Defendant asserts plaintiff failed to establish the second prerequisite, that the instrumentality causing the injury was in defendant's control. Defendant again cites evidence that Coca-Cola West may have provided some service on the machine, and thus defendant was not in exclusive control, relying on Stanolind Oil Gas, 62 P.2d at 1303.
In Stanolind, the plaintiff was injured while lighting a gas hot water heater in a dormitory owned and maintained by that defendant. The plaintiff turned off a valve, turned it back on, and when he attempted to light the heater there was an explosion. In determining whether res ipsa loquitur applied, the court first noted the rationale for the "exclusive control" requirement: if the defendant had control of an instrumentality that caused harm, the plaintiff usually could not prove the particular negligence involved. In contrast, the defendant would be in a superior position to explain the circumstances "which made such agency act as it ordinarily should not," and thus the res ipsa burden shifting would be appropriate. Id. at 1308. The Stanolind court concluded that the defendant did not have exclusive control of the hot water heater and thus did not have superior knowledge to explain the occurrence; therefore the doctrine of res ipsa could not be invoked. In contrast, plaintiff here had no control of the Seven-Up machine at the time of the accident; even if Coca-Cola had at some past time worked on the machine it was in the exclusive possession of defendant when the accident occurred. Certainly defendant was in the superior position to produce evidence that it was not negligent.

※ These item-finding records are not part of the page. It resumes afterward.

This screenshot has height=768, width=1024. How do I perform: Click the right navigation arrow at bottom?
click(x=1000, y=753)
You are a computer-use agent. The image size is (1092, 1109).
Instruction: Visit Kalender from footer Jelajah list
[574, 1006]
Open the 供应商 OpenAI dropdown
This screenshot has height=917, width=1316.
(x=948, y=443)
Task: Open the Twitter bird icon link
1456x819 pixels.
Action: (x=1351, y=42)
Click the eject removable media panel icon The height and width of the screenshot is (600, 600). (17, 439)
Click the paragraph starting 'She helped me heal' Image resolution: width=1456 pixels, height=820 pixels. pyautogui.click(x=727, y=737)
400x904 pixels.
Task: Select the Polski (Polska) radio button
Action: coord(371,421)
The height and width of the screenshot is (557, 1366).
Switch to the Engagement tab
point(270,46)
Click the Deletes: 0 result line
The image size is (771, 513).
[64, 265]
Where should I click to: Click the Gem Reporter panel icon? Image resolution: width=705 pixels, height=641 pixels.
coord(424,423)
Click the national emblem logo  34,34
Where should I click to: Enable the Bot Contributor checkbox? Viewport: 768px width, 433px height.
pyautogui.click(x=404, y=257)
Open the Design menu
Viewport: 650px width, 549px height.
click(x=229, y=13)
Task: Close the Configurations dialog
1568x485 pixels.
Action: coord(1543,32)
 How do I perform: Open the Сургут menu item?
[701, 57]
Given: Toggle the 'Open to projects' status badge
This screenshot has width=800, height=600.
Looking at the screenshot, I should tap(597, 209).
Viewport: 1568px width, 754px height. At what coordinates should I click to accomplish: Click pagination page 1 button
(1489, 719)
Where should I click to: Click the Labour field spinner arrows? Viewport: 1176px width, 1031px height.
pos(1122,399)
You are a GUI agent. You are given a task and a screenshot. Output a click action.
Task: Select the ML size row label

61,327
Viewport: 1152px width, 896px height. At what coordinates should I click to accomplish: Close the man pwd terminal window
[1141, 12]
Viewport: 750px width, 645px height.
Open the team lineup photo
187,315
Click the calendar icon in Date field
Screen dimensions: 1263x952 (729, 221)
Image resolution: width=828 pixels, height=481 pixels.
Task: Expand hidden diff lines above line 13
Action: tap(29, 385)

The district court did not err in finding that plaintiff presented sufficient evidence of the three prerequisites to support the res ipsa loquitur instruction. Plaintiff produced evidence that the Seven-Up machine shocked him and that in the ordinary course of events a vending machine does not shock in the absence of negligence. Plaintiff introduced evidence on which the jury could find that defendant was in control of the machine and possessed superior knowledge to explain the problem. Finally, the evidence demonstrated that plaintiff was not the cause of the injury. The district court properly instructed on res ipsa loquitur, shifting the burden to defendant to produce evidence that it was not negligent.